# Task goal:
Write out, word for word, the part of the listing below that opens with the line containing "Książki (146, 765)" and closes with the line containing "Kierunek Italia! (77, 2243)", keeping both of those lines and adding no others.

######

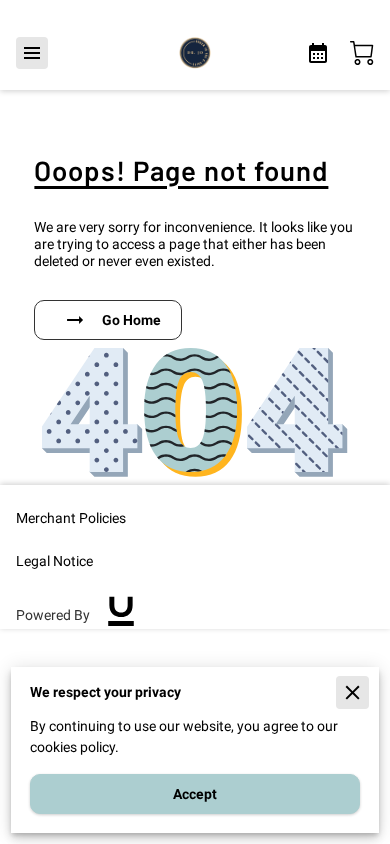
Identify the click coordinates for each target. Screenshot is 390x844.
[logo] (121, 616)
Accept (195, 794)
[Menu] (32, 53)
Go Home (131, 320)
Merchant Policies (71, 518)
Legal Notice (54, 561)
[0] (362, 53)
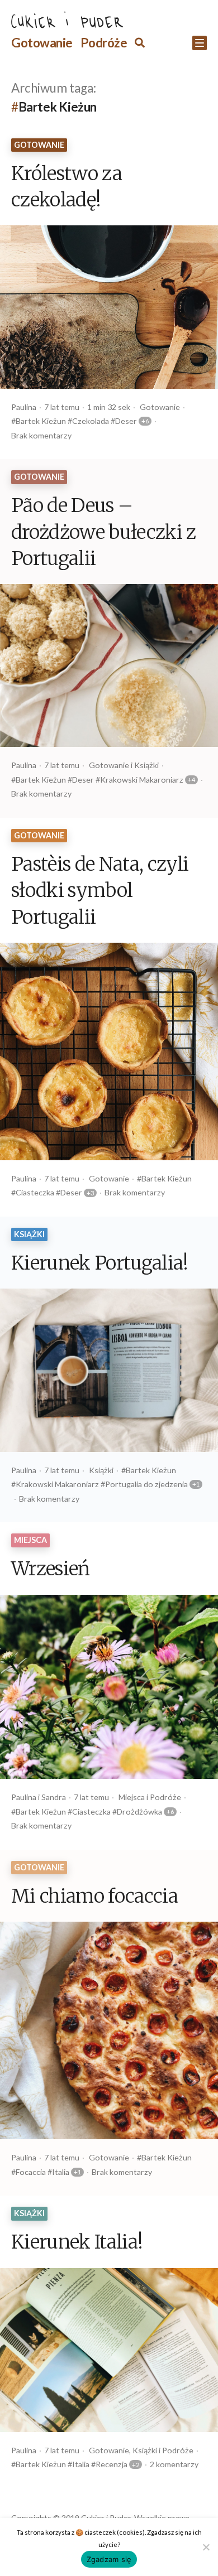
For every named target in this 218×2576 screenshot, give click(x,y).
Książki (146, 765)
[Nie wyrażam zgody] (205, 2545)
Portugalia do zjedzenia (146, 1484)
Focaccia (31, 2172)
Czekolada (90, 421)
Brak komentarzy (41, 435)
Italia (60, 2172)
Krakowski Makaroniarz (141, 779)
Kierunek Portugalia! (99, 1264)
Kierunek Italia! (77, 2243)
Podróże (103, 42)
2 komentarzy (174, 2464)
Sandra (53, 1797)
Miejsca (30, 1540)
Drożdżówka (139, 1811)
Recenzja (111, 2464)
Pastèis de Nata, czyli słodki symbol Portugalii (99, 891)
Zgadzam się (109, 2559)
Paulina (23, 407)
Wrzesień (50, 1569)
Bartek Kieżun (41, 421)
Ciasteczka (35, 1192)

######

# Result below:
Książki (146, 765)
[Nie wyrażam zgody] (205, 2545)
Portugalia do zjedzenia (146, 1484)
Focaccia (31, 2172)
Czekolada (90, 421)
Brak komentarzy (41, 435)
Italia (60, 2172)
Krakowski Makaroniarz (141, 779)
Kierunek Portugalia! (99, 1264)
Kierunek Italia! (77, 2243)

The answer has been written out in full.